**EXTRACTED RECORDS:**
+--
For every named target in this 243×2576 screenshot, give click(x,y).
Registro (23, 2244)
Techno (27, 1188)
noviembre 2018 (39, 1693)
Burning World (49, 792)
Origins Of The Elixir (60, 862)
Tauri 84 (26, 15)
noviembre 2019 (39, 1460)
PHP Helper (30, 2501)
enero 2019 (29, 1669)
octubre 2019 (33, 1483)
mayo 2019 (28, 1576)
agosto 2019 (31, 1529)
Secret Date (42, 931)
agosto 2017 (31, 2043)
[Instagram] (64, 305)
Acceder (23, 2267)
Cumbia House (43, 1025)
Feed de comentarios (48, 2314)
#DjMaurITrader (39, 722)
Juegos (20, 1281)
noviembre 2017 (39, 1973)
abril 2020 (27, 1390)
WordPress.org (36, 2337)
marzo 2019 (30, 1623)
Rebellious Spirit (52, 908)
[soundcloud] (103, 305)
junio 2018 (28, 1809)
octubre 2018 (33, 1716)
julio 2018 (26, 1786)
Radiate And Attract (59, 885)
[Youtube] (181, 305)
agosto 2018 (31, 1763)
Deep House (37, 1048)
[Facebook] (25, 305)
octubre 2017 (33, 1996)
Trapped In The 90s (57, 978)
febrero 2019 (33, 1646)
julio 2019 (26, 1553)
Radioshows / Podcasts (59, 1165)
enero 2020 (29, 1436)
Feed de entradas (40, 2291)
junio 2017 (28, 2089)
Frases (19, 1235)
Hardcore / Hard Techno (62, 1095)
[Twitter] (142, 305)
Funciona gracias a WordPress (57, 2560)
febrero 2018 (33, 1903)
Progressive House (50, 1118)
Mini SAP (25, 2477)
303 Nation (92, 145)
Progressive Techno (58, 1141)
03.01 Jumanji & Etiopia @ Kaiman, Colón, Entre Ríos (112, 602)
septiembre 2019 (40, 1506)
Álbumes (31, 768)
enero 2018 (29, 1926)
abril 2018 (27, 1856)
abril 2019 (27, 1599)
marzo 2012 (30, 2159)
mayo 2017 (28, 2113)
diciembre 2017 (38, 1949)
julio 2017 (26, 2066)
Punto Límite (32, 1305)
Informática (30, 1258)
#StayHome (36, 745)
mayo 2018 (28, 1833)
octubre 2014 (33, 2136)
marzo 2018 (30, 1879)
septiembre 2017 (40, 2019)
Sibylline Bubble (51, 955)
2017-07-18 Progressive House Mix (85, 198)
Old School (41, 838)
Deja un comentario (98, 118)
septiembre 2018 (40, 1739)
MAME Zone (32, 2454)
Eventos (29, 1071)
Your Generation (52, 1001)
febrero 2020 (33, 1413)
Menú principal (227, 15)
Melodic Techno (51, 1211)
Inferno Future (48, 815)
+--
**WHAT TO PRODUCE:** Retype the material. Keep it exact.

**TASK OUTPUT:**
For every named target in this 243×2576 screenshot, give click(x,y).
Registro (23, 2244)
Techno (27, 1188)
noviembre 2018 (39, 1693)
Burning World (49, 792)
Origins Of The Elixir (60, 862)
Tauri 84 (26, 15)
noviembre 2019 (39, 1460)
PHP Helper (30, 2501)
enero 2019 (29, 1669)
octubre 2019 (33, 1483)
mayo 2019 (28, 1576)
agosto 2019 (31, 1529)
Secret Date (42, 931)
agosto 2017 (31, 2043)
[Instagram] (64, 305)
Acceder (23, 2267)
Cumbia House (43, 1025)
Feed de comentarios (48, 2314)
#DjMaurITrader (39, 722)
Juegos (20, 1281)
noviembre 2017 (39, 1973)
abril 2020 (27, 1390)
WordPress.org (36, 2337)
marzo 2019 (30, 1623)
Rebellious Spirit (52, 908)
[soundcloud] (103, 305)
junio 2018 (28, 1809)
octubre 2018 (33, 1716)
julio 2018 (26, 1786)
Radiate And Attract (59, 885)
[Youtube] (181, 305)
agosto 2018 (31, 1763)
Deep House (37, 1048)
[Facebook] (25, 305)
octubre 2017 (33, 1996)
Trapped In The 90s (57, 978)
febrero 2019 (33, 1646)
julio 2019 (26, 1553)
Radioshows / Podcasts (59, 1165)
enero 2020 (29, 1436)
Feed de entradas (40, 2291)
junio 2017 (28, 2089)
Frases (19, 1235)
Hardcore / Hard Techno (62, 1095)
[Twitter] (142, 305)
Funciona gracias a WordPress (57, 2560)
febrero 2018 (33, 1903)
Progressive House (50, 1118)
Mini SAP (25, 2477)
303 Nation (92, 145)
Progressive Techno (58, 1141)
03.01 Jumanji & Etiopia @ Kaiman, Colón, Entre Ríos (112, 602)
septiembre 2019 (40, 1506)
Álbumes (31, 768)
enero 2018 (29, 1926)
abril 2018 (27, 1856)
abril 2019 (27, 1599)
marzo 2012 (30, 2159)
mayo 2017 (28, 2113)
diciembre 2017 (38, 1949)
julio 2017 (26, 2066)
Punto Límite (32, 1305)
Informática (30, 1258)
#StayHome (36, 745)
mayo 2018 (28, 1833)
octubre 2014 (33, 2136)
marzo 2018 (30, 1879)
septiembre 2017 (40, 2019)
Sibylline Bubble (51, 955)
2017-07-18 Progressive House Mix (85, 198)
Old School (41, 838)
Deja un comentario (98, 118)
septiembre 2018 (40, 1739)
MAME Zone (32, 2454)
Eventos (29, 1071)
Your Generation (52, 1001)
febrero 2020 (33, 1413)
Menú principal (227, 15)
Melodic Techno (51, 1211)
Inferno Future (48, 815)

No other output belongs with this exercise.